Today, the fight for a clean environment continues with increasing urgency, as the ravages of climate change become more manifest every day. 

Earth Day is now the largest civic-focused day of action in the world. Today, it is the world’s largest secular observance celebrated by more than a billion people in 192 countries, and a day of action that changes human behavior and provokes policy changes.

Earth Day 2019: Protect Our Species

Earth Day
Many giraffe species have moved to the list of endangered species. Photo by Subhamoy Das

The theme for this year’s Earth Day is to protect endangered species. Why such a theme and what’s the urgency of saving threatened species? Just look at what is happening to the species on our planet?

  • The number of land animals has fallen by 40% since 1970.
  • In the same time period, marine animal populations have also fallen by 40%.
  • 40% of the world’s 11,000 bird species are in decline.
  • Animal populations in freshwater ecosystems have plummeted by 75% since 1970.
  • Insect populations have declined by 75% in some parts of the world.
  • About a quarter of the world’s coral reefs have already been damaged beyond repair, and 75% of the world’s coral reefs are at risk from local and global stresses.
  • It is estimated that humans have impacted 83% of Earth’s land surface, which has affected many ecosystems as well as the range in which specific species of wildlife used to exist.

The unprecedented global destruction and rapid reduction of plant and wildlife populations are directly linked to causes driven by human activity: climate change, deforestation, habitat loss, trafficking and poaching, unsustainable agriculture, pollution, and pesticides to name a few. The impacts are far-reaching.

If we do not act now, extinction may be humanity’s most enduring legacy. All living things have an intrinsic value, and each plays a unique role in the complex web of life. The good news is that the rate of extinctions can still be slowed, and many of our declining, threatened and endangered species can still recover if we work together now to build a united global movement.
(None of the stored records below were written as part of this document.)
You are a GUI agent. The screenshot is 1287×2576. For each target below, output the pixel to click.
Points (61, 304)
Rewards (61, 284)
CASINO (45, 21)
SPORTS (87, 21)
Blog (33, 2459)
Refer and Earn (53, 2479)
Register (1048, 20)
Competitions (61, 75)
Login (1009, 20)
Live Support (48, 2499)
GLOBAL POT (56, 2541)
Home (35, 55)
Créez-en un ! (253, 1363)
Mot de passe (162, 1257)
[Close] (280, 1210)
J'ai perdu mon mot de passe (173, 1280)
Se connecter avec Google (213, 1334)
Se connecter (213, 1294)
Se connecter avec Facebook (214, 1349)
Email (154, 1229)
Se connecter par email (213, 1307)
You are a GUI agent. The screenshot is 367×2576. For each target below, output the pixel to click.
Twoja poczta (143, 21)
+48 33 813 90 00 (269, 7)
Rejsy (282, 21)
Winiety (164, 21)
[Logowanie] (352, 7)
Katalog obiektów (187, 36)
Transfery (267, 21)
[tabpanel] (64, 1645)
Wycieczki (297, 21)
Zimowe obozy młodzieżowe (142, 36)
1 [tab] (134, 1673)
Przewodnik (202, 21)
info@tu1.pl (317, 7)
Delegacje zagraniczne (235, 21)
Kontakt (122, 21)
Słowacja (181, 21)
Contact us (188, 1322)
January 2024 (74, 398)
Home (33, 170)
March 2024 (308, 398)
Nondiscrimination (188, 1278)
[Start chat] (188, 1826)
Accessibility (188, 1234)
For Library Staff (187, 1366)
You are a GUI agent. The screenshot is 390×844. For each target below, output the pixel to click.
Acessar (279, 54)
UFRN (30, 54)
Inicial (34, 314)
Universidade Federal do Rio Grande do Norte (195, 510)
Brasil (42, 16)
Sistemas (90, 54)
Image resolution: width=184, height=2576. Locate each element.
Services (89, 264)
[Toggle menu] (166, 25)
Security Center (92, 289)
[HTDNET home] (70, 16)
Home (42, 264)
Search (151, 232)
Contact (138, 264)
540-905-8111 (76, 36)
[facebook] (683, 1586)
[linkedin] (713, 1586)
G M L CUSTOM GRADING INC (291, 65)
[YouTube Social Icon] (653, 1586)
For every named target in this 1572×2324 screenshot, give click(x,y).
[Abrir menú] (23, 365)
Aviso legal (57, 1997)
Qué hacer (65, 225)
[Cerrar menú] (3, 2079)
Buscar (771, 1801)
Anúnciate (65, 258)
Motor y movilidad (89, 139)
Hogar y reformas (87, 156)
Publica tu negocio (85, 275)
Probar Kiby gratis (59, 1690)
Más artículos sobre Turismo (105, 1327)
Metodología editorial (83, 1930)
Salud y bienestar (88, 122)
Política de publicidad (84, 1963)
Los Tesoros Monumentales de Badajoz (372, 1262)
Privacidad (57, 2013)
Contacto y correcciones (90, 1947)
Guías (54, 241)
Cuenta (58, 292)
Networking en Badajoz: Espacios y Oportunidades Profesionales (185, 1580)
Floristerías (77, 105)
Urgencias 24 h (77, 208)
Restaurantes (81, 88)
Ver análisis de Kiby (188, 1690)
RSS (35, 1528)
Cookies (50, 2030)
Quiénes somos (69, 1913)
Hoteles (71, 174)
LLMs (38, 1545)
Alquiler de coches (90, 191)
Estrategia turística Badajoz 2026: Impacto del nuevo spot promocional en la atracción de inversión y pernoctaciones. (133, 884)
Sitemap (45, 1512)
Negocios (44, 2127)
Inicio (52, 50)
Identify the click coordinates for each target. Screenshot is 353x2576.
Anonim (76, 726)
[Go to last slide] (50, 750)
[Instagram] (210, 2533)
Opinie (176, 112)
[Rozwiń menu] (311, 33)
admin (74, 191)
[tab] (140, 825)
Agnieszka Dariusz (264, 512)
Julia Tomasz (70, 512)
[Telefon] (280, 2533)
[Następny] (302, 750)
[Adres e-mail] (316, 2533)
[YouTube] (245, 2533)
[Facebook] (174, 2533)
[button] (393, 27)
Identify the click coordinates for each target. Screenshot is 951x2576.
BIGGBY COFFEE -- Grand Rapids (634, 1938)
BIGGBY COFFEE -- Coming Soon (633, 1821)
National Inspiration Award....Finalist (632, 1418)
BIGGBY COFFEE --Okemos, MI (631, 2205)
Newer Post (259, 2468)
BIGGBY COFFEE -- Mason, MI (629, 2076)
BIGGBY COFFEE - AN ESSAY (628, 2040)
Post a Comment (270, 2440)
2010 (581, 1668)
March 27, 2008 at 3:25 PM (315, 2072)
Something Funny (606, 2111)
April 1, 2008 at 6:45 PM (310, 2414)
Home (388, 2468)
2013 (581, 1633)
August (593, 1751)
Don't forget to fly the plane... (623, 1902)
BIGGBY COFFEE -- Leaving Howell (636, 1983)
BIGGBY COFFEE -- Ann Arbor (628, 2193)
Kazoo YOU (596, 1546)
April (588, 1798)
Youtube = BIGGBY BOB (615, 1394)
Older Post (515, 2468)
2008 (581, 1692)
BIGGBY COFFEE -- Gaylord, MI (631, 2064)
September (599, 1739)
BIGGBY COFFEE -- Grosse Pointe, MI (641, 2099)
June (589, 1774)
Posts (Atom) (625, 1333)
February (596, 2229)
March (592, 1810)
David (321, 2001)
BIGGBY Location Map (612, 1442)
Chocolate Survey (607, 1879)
Earth Day Network has urged everyone to work together to protect endangered and threatened species such as bees, coral reefs, elephants, giraffes, insects, whales and more. It is asking people to join its “Protect our Species” campaign and foster these goals:

  • Educate and raise awareness about the accelerating rate of extinction of millions of species and the causes and consequences of this phenomenon.
  • Achieve major policy victories that protect broad groups of species as well as individual species and their habitats.
  • Build and activate a global movement that embraces nature and its values.
  • Encourage individual actions such as adopting a plant-based diet and stopping pesticide and herbicide use.